Chromium (51cr) Edta 3.7 Mbq/Ml Solution For Injection
SUMMARY OF PRODUCT CHARACTERISTICS
1 NAME OF THE MEDICINAL PRODUCT
Chromium (51Cr) EDTA 3.7 MBq/ml solution for injection
2 QUALITATIVE AND QUANTITATIVE COMPOSITION
Chromium-51 edetate 3.7 MBq/ml (37 MBq/vial) at the activity reference date.
The formulation contains 0.64 mg/ml chromium edetate. Chromium-51 has a physical half-life of approximately 28 days and decays by gamma emission with a principal energy of 0.32 MeV.
This medicinal product contains:
• Sodium: 0.23 mg/ml. This needs to be taken into consideration for patients on a controlled sodium diet.
• Benzyl Alcohol: 10 mg/ml
For a full list of the excipients, see section 6.1.
3. PHARMACEUTICAL FORM
Solution for injection.
Clear, violet solution.
4 CLINICAL PARTICULARS
4.1 Therapeutic indications
This medicinal product is for diagnostic use only.

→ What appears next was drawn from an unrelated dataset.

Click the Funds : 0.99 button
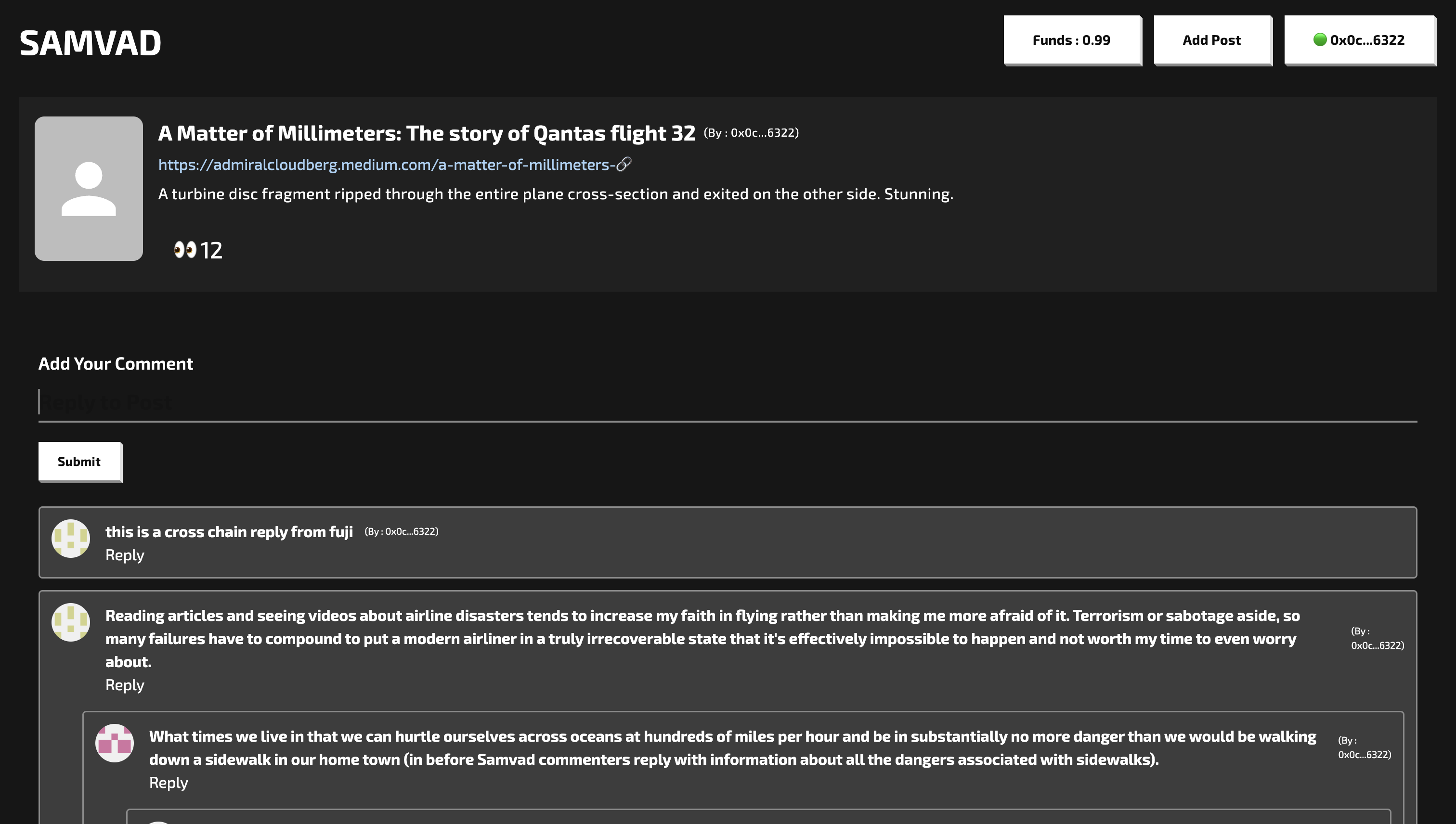 (1071, 40)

Chromium-51 edetate is indicated for the determination of glomerular filtration rate in the assessment of renal function.

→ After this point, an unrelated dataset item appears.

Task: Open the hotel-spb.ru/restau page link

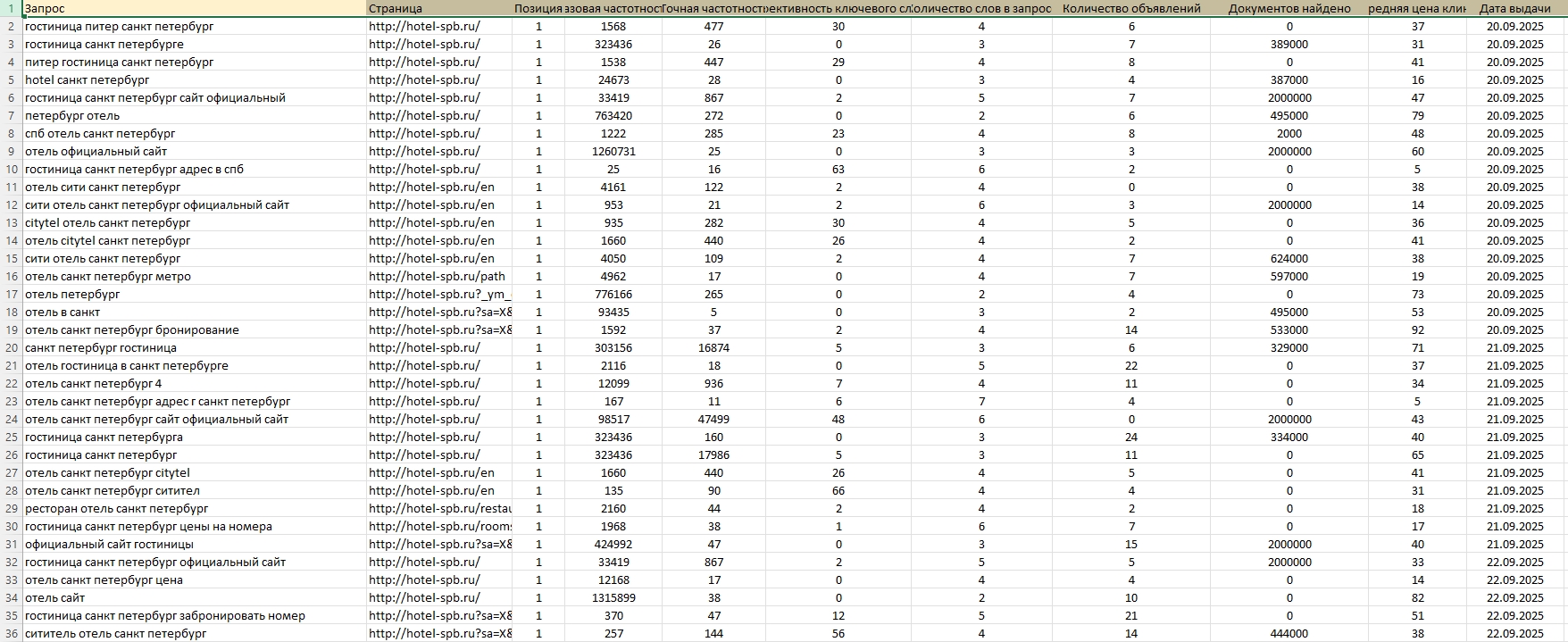Action: pos(439,509)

4.2 Posology and method of administration
The normally recommended dose for adults and the elderly is 1.1-6.0 MBq by intravenous injection or continuous infusion. The actual activity administered will depend on the technique used to determine the renal clearance and on that used for radioactivity detection. Higher activities up to a maximum of 11 MBq may be appropriate for use in conjunction with external counting techniques.

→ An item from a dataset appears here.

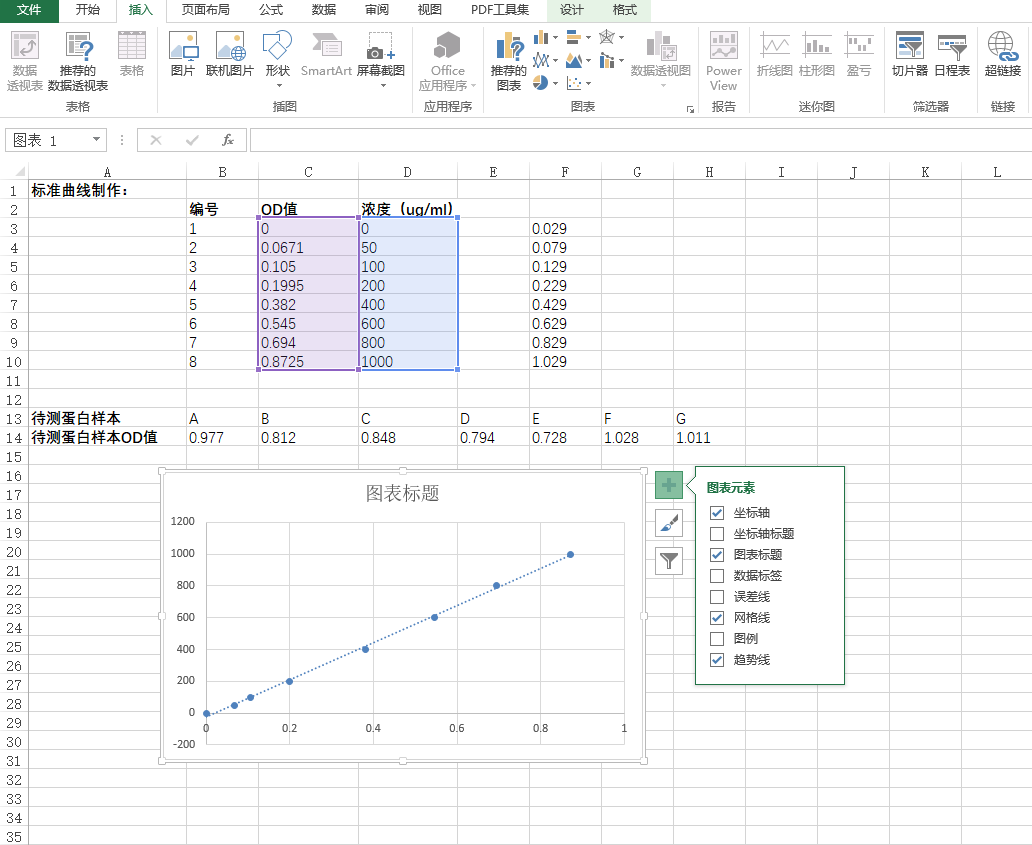Click the green plus chart elements button
The height and width of the screenshot is (845, 1032).
[669, 486]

The activity to be administered to children may be calculated approximately by correcting on a weight, body surface area or age basis the activity to adults. For children under about one year of age, the target organ size in relation to the whole body must also be taken into consideration. The maximal activity to be used in children must not exceed 3.7 MBq.
Chromium (51Cr) EDTA Injection contains benzyl alcohol. It must not be given to premature babies or neonates.
The following methods of administration are recommended:
Single intravenous injection
Because of the complexities of the infusion technique (see below) a single injection technique is normally used. This method obviates the need for urine collection. However, it is not suitable for use with patients with oedema since in such patients equilibration of the administered chromium-51 edetate between the plasma and interstitial fluid may take up to 12 hours.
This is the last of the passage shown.